Use for user story writing, competitive research, roadmap prioritization, stakeholder communication, and PRD drafting. Best for reducing repetitive documentation and research work.

✗ Avoid When

Avoid for strategic product vision (requires deep customer empathy), pricing decisions (needs market and financial expertise), or when face-to-face customer discovery is more valuable than speed.

Learning Path

  1. 1Basic: user stories, feature specs, status updates
  2. 2Intermediate: competitive analysis, prioritization frameworks, PRDs
  3. 3Advanced: product strategy, go-to-market planning, OKR setting
  4. 4Expert: product vision, market positioning, business model innovation

Discussion

Product Hunt–style comments (not star reviews)
  • No comments yet — start the thread.
general reviews

Ratings

4.763 reviews
  • Carlos Sethi· Dec 28, 2024

    We added sessions from the explainx registry; install was straightforward and the SKILL.md answered most questions upfront.

  • Sophia Huang· Dec 28, 2024

    Solid pick for teams standardizing on skills: sessions is focused, and the summary matches what you get after install.

  • Alexander Martinez· Dec 24, 2024

    sessions reduced setup friction for our internal harness; good balance of opinion and flexibility.

  • Jin Patel· Dec 12, 2024

    Keeps context tight: sessions is the kind of skill you can hand to a new teammate without a long onboarding doc.

  • Olivia Gonzalez· Dec 4, 2024

    I recommend sessions for anyone iterating fast on agent tooling; clear intent and a small, reviewable surface area.

  • Carlos Agarwal· Dec 4, 2024

    sessions is among the better-maintained entries we tried; worth keeping pinned for repeat workflows.

  • Isabella Park· Nov 23, 2024

    Useful defaults in sessions — fewer surprises than typical one-off scripts, and it plays nicely with `npx skills` flows.

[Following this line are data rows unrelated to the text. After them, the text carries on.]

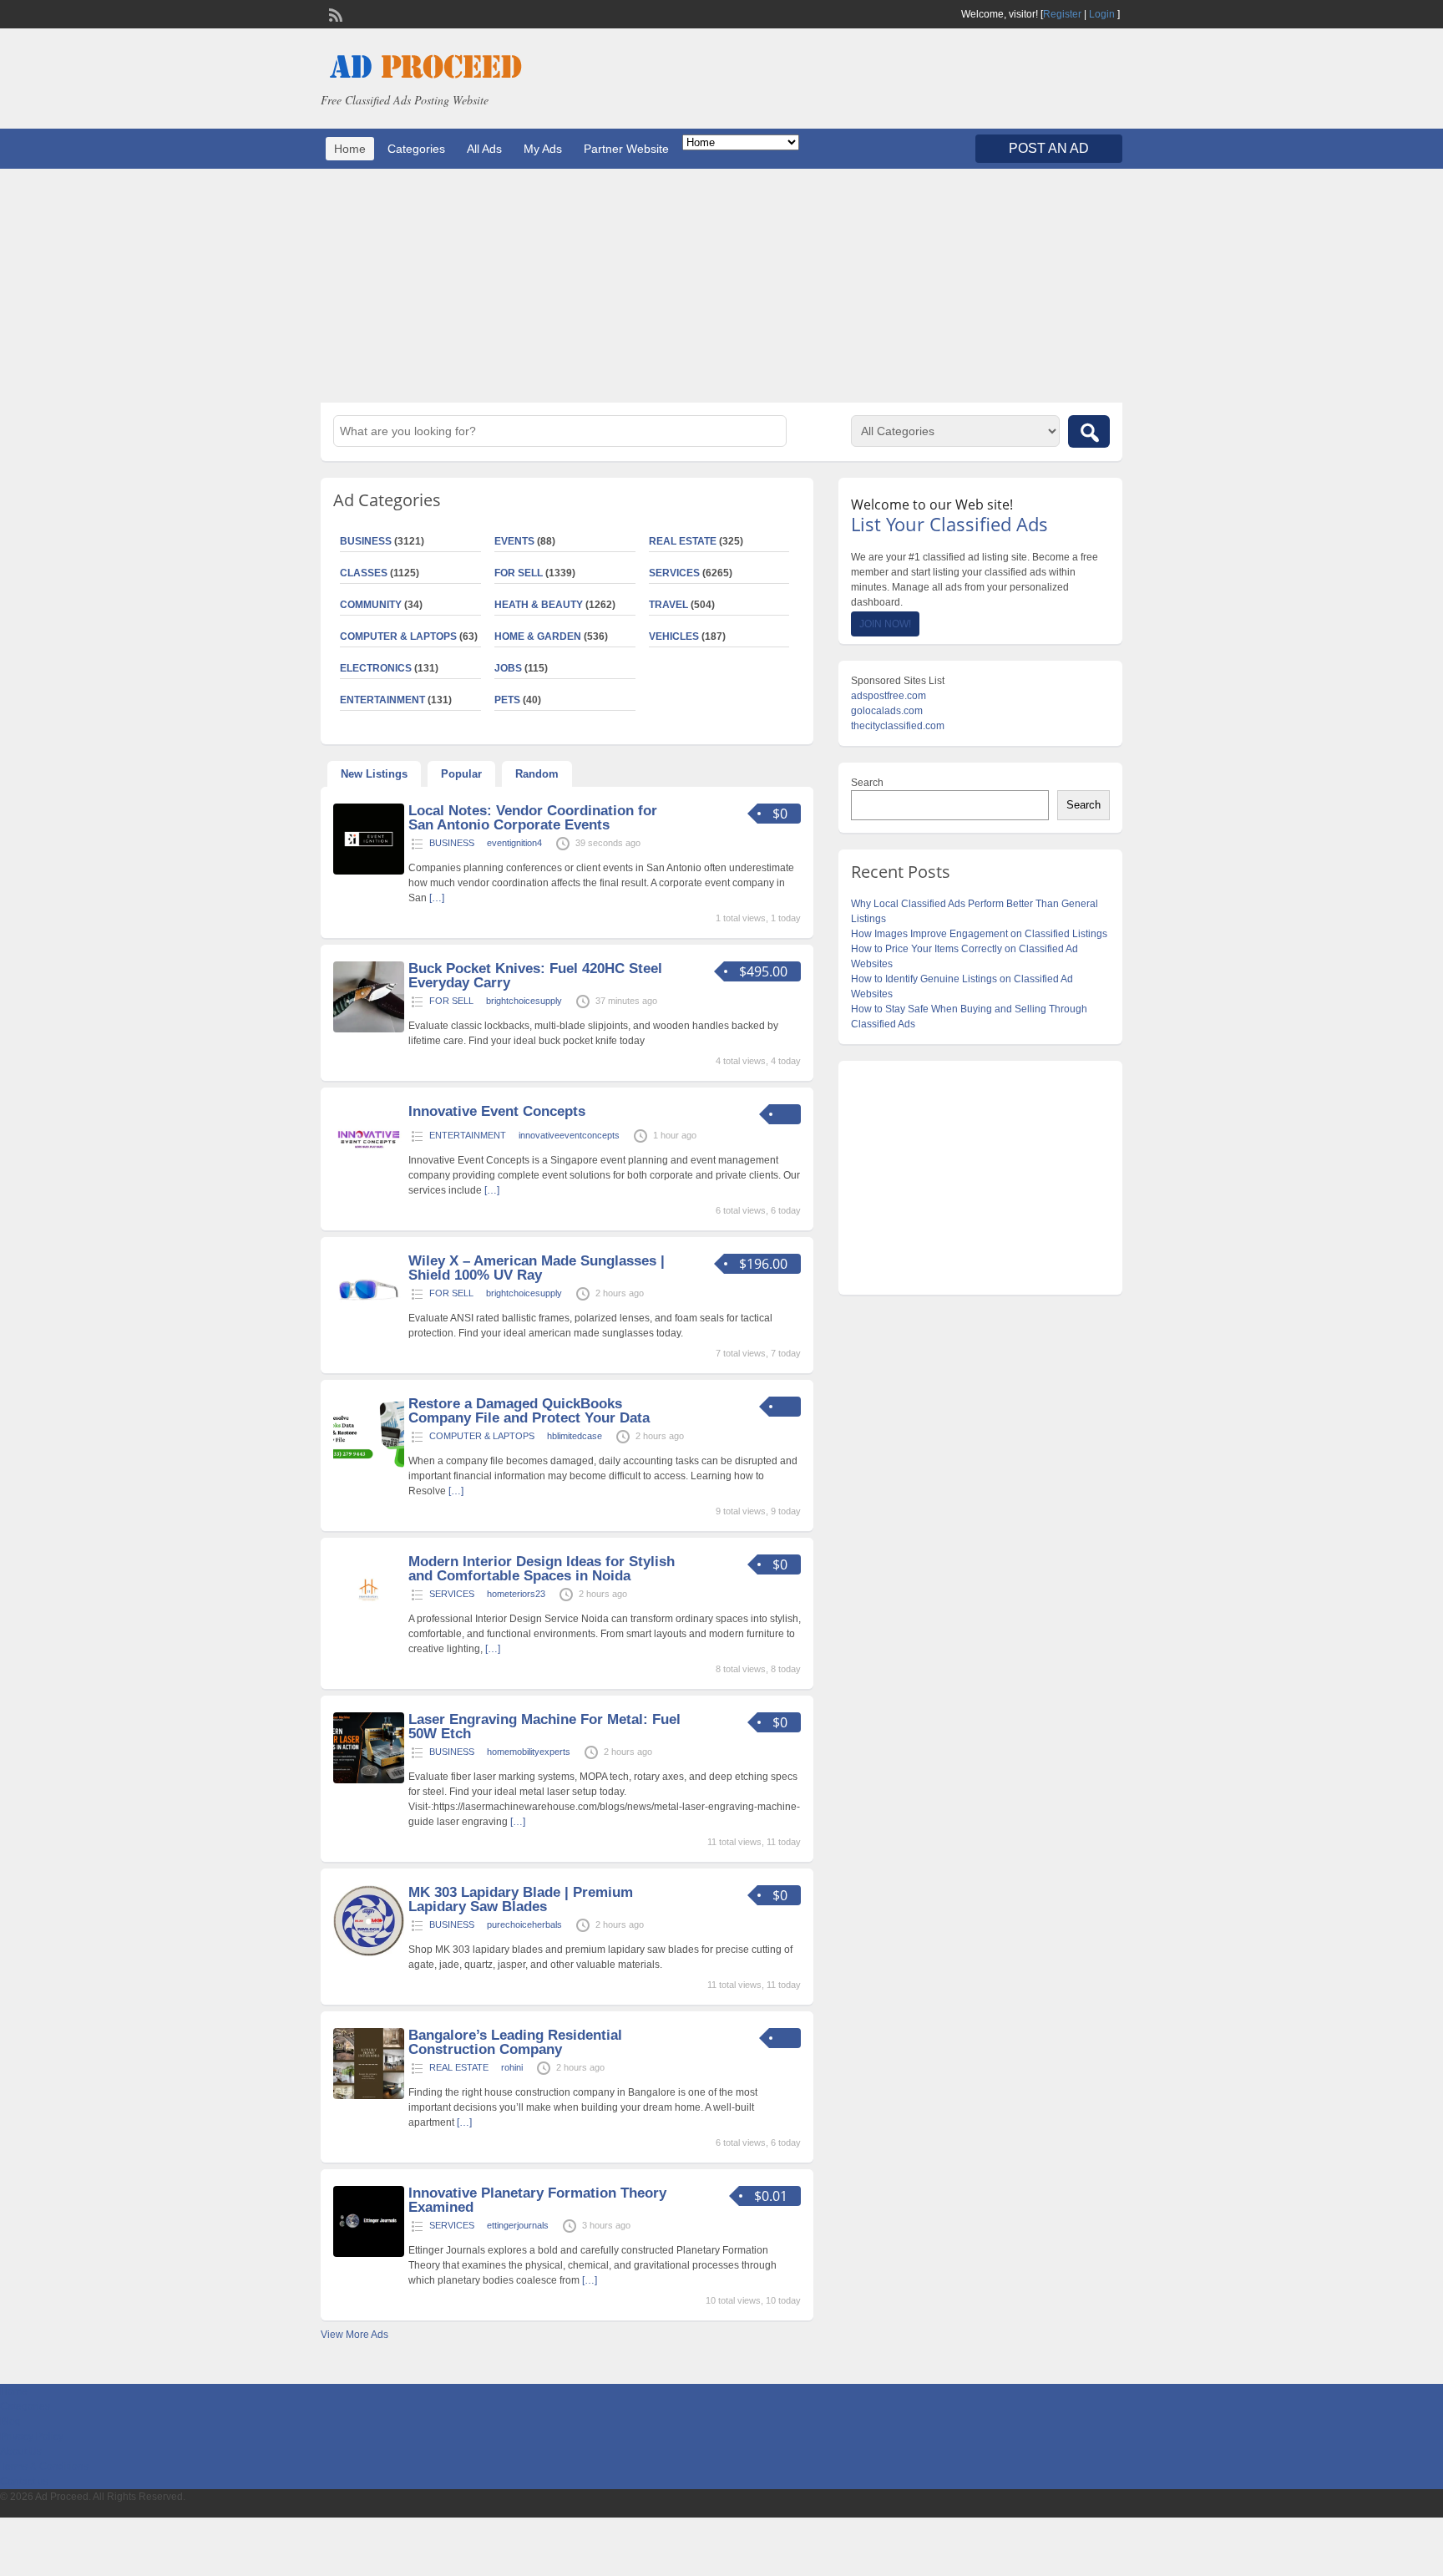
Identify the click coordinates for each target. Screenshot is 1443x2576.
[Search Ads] (1089, 431)
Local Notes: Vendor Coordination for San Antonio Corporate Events (532, 818)
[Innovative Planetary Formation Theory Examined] (368, 2253)
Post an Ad (1049, 148)
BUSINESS (366, 541)
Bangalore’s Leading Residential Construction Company (515, 2042)
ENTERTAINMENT (382, 700)
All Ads (484, 148)
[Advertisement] (721, 285)
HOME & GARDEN (537, 636)
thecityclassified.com (897, 726)
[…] (436, 898)
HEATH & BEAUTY (538, 605)
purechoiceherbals (524, 1924)
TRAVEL (668, 605)
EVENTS (514, 541)
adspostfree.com (888, 696)
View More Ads (354, 2334)
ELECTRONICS (376, 668)
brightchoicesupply (524, 1001)
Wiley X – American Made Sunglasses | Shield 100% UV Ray (536, 1268)
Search (867, 783)
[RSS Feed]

  • Aisha Patel· Nov 19, 2024

    sessions fits our agent workflows well — practical, well scoped, and easy to wire into existing repos.

  • Alexander Singh· Nov 15, 2024

    Registry listing for sessions matched our evaluation — installs cleanly and behaves as described in the markdown.

  • Isabella Ramirez· Nov 3, 2024

    sessions has been reliable in day-to-day use. Documentation quality is above average for community skills.